The problem — Using the records below, transcribe word for word the stretch from the line that contains "The height and width of the screenshot is (782, 361)." through the line that contains "Given: Select the UK 6.5 row label", both end lines included, and nothing else.

(Pixel coordinate grounding data)
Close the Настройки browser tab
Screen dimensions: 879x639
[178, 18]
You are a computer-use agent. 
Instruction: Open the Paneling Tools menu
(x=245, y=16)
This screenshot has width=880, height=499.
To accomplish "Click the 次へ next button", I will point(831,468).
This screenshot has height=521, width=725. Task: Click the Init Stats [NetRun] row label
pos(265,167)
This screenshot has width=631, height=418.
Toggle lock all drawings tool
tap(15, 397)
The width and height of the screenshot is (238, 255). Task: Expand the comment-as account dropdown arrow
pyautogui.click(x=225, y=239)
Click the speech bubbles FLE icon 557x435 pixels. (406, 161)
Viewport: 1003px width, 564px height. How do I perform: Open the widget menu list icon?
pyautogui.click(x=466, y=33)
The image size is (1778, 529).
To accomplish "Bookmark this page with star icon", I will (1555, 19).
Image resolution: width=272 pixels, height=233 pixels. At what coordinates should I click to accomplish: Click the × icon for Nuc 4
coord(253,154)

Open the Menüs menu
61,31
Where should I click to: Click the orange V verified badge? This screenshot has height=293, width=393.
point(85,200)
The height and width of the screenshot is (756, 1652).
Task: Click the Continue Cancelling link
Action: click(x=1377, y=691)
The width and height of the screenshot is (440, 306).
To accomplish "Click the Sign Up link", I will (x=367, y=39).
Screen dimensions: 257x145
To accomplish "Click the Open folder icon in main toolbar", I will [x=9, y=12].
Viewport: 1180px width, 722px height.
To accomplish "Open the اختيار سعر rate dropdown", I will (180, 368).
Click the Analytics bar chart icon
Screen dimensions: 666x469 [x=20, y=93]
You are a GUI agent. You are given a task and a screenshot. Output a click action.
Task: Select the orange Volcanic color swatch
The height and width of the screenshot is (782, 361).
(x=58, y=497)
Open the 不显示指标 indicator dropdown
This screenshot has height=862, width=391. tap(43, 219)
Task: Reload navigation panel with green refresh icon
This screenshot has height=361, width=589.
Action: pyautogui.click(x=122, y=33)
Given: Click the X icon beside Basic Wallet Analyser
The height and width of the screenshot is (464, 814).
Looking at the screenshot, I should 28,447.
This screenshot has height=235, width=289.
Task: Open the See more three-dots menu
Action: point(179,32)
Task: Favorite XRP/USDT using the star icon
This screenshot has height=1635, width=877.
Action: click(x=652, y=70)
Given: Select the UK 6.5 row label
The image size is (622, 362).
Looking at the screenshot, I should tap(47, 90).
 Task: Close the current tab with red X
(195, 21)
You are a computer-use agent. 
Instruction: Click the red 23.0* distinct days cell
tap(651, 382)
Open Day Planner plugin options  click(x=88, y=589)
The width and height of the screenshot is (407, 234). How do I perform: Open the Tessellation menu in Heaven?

Response box —
The height and width of the screenshot is (782, 361).
(x=58, y=497)
Open the 不显示指标 indicator dropdown
This screenshot has height=862, width=391. tap(43, 219)
Task: Reload navigation panel with green refresh icon
This screenshot has height=361, width=589.
Action: pyautogui.click(x=122, y=33)
Given: Click the X icon beside Basic Wallet Analyser
The height and width of the screenshot is (464, 814).
Looking at the screenshot, I should 28,447.
This screenshot has height=235, width=289.
Task: Open the See more three-dots menu
Action: point(179,32)
Task: Favorite XRP/USDT using the star icon
This screenshot has height=1635, width=877.
Action: click(x=652, y=70)
Given: Select the UK 6.5 row label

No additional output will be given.